Today I am discussing GUILT, the G in F.U.D.G.E. As you will remember I get a lot of mileage out of this concept of F.U.D.G.E. (Fear, Uncertainty, Doubt Guilt, and Exhaustion). There’s a lot of F.U.D.G.E. in healthcare, whether you are the care recipient or the caregiver. If you missed some of my previous talks on F.U.D.G.E. they can be found on my website as blogs. Or have fun scrolling back through my Facebook page.
Today’s ingredient is GUILT.
GUILT is an interesting ingredient of F.U.D.G.E.; you’ll have no true FUDGE w/o GUILT. You do get to decide whether to go or add, nuts.
Of all the elements or ingredients if you will, of F.U.D.G.E. I believe that GUILT is likely the most difficult one to untangle.
GUILT is a state we find ourselves in or a thing we are having. GUILT comes from weird places. GUILT can be related to your matter or totally unrelated, but felt nonetheless.
Think about GUILT and how it has made you feel. Not so good (kinda like when you eat too much F.U.D.G.E).
It is not easy to shed GUILT. It can ride along with us, cause us to make poor decisions, and it can impact other aspects of our lives without us ever realizing it. It can so entrench itself in our lives that plenty of folks need to seek outside intervention to rid themselves of it or to come to terms with it.
With that kind of power, I suppose we could elevate it to the main ingredient status in F.U.D.G.E.
Let’s examine how we experience guilt in healthcare, navigation, caring for loved ones, and perhaps in planning.
The thing I find the most disconcerting about GUILT is that when I am GUILT-y it is something that I’ve arrived at, something I have done or brought on. Me, myself, and I-GUILT. Knowingly or unknowingly. With malice or with innocence.
There are not many options in GUILT. There are not a lot of ways to use it or change what we are feeling or change the outcome if we indeed are GUILT-y. It is not spurring us to the next action, rather, I feel like it is more confining us. It is hard to find anything good about GUILT at all.
GUILT in healthcare: when you think about it there seems to be a lot of opportunity for GUILT to both manifest and to stick around. Most of it seems to be a GUILT that is assigned. And along with GUILT can come stigma. We see blame assigned in healthcare and shaming. Addicts and alcoholics are blamed for a seeming lack of willpower. Obese people are guilty perceived as guilty of their own accord for lack of control as well. The GUILT that follows s a result of blame and shame can contribute to a never-ending cycle, for many.
A patient who doesn’t get better or won’t fully participate in their own healthcare may assign GUILT to a ‘faulty” provider or to their situation, circumstances, or plight. All those Social Determinants of Health which are indeed valid concepts are even a place to assign GUILT.
The emotional part of being inside GUILT, being the holder, is tremendous. Did I do this, did I cause this? Did that happen on my watch? Oh my gosh, I played a part in this unknowingly. Oh my gosh, I have caused harm.

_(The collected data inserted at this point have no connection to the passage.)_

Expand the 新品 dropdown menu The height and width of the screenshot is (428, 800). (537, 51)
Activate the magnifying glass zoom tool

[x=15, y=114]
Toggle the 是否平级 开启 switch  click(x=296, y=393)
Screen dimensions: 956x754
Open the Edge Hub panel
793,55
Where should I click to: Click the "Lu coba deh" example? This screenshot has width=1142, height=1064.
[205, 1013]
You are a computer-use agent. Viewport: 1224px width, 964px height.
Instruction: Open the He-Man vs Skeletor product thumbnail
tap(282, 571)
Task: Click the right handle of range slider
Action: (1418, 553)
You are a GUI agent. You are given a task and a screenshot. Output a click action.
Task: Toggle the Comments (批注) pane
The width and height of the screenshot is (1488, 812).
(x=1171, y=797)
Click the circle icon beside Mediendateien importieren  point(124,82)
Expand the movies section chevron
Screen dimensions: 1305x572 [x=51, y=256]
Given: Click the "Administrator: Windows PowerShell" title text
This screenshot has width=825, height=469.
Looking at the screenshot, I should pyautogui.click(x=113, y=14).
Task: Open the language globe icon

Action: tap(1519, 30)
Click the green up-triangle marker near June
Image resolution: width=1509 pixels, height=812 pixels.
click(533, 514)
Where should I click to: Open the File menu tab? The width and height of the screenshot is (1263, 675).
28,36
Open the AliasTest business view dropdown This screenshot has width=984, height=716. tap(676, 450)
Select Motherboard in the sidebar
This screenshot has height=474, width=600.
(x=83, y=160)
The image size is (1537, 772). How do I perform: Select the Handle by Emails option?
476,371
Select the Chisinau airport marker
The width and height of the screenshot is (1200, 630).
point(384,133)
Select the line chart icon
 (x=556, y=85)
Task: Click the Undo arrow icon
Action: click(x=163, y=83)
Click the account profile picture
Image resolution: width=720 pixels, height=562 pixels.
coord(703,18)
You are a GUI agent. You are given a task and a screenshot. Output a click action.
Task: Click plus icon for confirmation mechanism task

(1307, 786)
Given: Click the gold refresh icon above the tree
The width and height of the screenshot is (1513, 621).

In the planning for the aging arena, I do witness good and bad GUILT. In the bad (let’s call it less than positive) department there may be less than positive feelings that are left unresolved. For instance, when a loved one’s end of life did not go smoothly we may wonder if we did all we could do. We rack ourselves and flog ourselves, many of us for years to come.
A Story: (the GUILT-iest-GUILT story I’ve heard has stuck with me for years). Two Adult Children were cleaning out their recently deceased mother’s possessions. They were tacking the cedar chest which contained their mother’s wedding dress, old photographs, and memorabilia. That cedar chest had served as Hope Chest before the wedding, and then as storage for precious things after her marriage. In the chest, they discovered an envelope marked “Wishes”. In the letter from their mother, who’d only recently passed, she’d asked that she be buried in her wedding dress. The children’s hearts hit the floor. They hadn’t known, she’d not told them, and they’d never thought to ask. Such palpable GUILT when relayed the story to me of the conversation never held.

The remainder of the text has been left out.